Utah Legislature: Utah health care reform bill unveiled

Published: Friday, Feb. 5 2010 12:00 a.m. MST

SALT LAKE CITY — The third year of decadelong overhaul of the state's health care system got officially under way with the announcement of landmark reform legislation that establishes a state risk adjuster board to ensure consumer health risks are spread evenly among private insurers as they increase access for 350,000 uninsured Utahns.

HB294 also permits businesses in Utah with more than 50 employees to be part of the Web-based exchange for medical insurance and information.

The exchange has been undergoing what Gov. Gary Herbert on Thursday called a "beta test" with small businesses. It has worked in fits and starts the past year, with about 400 people enrolling in plans through 13 businesses in the exchange.

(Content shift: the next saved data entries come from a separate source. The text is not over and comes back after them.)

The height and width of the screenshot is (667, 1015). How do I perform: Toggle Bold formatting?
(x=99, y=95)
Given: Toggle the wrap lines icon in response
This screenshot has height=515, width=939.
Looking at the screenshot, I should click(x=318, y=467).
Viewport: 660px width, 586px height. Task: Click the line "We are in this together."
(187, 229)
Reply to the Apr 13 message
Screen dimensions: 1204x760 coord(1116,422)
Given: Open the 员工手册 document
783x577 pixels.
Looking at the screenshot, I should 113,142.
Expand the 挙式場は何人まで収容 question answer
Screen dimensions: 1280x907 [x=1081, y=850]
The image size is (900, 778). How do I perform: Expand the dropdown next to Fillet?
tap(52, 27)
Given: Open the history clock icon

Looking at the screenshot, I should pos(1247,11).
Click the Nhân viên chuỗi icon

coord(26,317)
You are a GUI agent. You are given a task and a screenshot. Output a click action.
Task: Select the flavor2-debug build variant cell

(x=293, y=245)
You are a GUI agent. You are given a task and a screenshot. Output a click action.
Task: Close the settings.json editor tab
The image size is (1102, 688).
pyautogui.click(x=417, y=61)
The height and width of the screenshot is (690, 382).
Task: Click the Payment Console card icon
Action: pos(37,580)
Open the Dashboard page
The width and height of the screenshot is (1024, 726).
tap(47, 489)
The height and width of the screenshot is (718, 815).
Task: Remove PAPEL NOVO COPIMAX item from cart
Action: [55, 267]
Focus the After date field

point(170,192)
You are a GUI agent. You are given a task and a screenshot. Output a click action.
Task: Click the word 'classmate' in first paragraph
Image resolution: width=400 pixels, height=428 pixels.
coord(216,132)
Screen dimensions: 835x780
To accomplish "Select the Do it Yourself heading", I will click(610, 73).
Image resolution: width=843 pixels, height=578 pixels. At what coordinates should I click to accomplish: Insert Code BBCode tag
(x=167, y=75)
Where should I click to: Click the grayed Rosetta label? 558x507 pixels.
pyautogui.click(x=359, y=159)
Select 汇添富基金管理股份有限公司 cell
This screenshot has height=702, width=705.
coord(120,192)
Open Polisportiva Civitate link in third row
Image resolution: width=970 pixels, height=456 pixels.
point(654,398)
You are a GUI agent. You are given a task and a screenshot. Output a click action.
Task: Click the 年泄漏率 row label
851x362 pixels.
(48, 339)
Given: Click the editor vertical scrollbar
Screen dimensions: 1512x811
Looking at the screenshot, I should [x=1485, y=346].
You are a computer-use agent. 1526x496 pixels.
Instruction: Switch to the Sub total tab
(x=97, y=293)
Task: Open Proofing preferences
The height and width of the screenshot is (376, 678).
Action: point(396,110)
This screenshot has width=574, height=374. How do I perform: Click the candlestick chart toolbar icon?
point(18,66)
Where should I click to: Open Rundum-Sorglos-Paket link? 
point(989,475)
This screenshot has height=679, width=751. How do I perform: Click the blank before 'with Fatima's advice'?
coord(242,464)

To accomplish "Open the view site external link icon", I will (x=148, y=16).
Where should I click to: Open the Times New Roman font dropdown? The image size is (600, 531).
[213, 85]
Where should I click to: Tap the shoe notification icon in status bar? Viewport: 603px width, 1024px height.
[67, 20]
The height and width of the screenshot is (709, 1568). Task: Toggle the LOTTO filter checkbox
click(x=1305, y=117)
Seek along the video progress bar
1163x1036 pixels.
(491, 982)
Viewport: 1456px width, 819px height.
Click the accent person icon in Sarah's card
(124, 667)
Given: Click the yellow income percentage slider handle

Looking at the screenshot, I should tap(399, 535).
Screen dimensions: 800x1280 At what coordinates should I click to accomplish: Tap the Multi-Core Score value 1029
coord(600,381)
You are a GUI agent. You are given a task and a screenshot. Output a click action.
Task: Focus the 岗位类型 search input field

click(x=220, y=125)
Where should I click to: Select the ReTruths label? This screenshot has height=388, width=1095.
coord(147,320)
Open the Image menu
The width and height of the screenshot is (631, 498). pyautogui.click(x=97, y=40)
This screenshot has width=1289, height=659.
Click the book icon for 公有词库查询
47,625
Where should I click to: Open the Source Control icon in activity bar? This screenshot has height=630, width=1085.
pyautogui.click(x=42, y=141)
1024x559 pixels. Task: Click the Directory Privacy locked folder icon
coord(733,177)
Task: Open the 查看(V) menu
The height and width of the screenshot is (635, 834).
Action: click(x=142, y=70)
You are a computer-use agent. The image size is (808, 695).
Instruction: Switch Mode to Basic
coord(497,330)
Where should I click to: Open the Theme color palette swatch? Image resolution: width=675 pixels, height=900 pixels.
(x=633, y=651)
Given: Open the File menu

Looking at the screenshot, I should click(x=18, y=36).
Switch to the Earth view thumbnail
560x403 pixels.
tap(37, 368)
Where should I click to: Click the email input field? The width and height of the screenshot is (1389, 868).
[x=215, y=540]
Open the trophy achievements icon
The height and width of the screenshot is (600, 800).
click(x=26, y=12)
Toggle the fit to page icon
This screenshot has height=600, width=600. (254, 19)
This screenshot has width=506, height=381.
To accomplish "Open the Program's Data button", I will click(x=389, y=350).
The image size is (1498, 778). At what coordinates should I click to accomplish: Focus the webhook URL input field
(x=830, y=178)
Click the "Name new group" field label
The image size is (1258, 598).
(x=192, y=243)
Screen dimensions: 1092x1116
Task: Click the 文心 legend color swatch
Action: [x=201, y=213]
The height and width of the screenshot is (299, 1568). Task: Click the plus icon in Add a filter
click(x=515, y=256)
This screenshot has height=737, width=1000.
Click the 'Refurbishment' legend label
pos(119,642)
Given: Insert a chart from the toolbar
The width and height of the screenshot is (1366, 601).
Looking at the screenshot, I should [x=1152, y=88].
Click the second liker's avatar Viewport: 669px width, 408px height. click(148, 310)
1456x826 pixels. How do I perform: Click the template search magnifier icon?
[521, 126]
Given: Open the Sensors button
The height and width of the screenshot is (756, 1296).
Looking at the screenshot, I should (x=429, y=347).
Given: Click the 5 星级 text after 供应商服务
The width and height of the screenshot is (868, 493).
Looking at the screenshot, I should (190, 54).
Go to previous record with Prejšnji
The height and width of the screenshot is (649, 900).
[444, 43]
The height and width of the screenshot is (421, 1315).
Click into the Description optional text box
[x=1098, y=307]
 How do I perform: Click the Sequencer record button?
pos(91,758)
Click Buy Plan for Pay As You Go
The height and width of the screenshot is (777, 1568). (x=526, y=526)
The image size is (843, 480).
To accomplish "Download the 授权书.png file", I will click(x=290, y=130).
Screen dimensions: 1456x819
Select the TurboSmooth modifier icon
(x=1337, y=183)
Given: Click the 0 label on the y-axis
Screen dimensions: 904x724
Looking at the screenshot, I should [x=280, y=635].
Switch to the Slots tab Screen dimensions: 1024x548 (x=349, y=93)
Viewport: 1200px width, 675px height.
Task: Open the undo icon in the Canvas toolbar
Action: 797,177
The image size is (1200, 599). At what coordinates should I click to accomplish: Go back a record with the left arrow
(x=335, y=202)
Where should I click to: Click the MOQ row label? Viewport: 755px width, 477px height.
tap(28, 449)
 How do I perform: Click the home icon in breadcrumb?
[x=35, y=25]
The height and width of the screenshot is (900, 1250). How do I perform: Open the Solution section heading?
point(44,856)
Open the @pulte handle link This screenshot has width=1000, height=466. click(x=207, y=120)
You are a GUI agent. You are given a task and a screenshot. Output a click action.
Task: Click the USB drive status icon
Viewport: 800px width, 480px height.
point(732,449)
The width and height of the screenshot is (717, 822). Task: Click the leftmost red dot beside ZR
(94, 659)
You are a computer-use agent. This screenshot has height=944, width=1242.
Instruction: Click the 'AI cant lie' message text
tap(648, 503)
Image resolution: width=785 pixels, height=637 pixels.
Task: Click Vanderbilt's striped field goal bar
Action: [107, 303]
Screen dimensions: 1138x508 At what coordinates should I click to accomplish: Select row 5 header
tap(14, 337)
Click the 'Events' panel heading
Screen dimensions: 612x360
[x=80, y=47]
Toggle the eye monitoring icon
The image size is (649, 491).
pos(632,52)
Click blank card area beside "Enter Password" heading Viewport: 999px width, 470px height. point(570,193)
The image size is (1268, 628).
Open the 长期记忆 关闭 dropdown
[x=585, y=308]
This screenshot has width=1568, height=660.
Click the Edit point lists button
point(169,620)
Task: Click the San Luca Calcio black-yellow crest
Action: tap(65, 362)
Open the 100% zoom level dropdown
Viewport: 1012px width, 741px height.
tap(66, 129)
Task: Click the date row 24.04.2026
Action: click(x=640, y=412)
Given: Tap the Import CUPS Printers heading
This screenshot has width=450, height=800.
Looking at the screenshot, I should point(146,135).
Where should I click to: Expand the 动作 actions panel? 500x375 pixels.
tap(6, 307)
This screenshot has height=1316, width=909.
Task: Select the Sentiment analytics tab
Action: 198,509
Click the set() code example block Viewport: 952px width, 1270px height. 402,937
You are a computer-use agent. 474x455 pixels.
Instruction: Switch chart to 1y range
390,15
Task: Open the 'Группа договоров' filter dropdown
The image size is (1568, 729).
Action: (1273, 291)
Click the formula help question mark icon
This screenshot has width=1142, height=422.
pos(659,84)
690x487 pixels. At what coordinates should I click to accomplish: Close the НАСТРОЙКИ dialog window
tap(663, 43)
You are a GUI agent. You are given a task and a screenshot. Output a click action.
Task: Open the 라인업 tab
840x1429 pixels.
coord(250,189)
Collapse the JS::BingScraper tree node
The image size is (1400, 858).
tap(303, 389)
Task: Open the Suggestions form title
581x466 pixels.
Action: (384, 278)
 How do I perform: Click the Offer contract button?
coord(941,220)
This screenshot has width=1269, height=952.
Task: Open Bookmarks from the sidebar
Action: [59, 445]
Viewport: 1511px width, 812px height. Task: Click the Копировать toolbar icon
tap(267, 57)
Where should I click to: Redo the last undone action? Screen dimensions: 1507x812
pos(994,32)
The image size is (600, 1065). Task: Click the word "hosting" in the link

More than 130 had originally enrolled to seek insurance plan options, but most gave up because the site was problematic and difficult to navigate.

Zions Bank is one of the four large businesses willing to give the exchange a chance.

"We were told about the problems, but we're convinced that most have been worked out or are well on their way to being worked out," said CEO Scott Anderson, noting his company will continue to offer a corporate medical plan and one offered through the exchange if any of the bank's 8,000 employees can find a more appropriate and perhaps cheaper insurance.

"Anything we can do offer more competition and more opportunity for employees and employers to save money on health care, we're going to at least give it a sincere try," he said.

Bill sponsor Rep. David Clark, R-Santa Clara and House Speaker, said any talk of health care reform "strikes a lot of fear in people. But what I can say is that the current system is not functioning. It's broken."

Clark said that lawmakers and the governor's office are committed to finding solutions that in the long run will reduce rampant spending, improve quality and increase access to care and insurance for hundreds of thousands of Utahns who don't have or can't get coverage now.

Providers have been put on notice to improve quality and consciously review tests and procedures rather than prescribe them out of habit or as a hedge against possible malpractice lawsuits.

Consumers will also be expected to be more accountable and healthy lifestyle oriented as well as more responsible for their own health.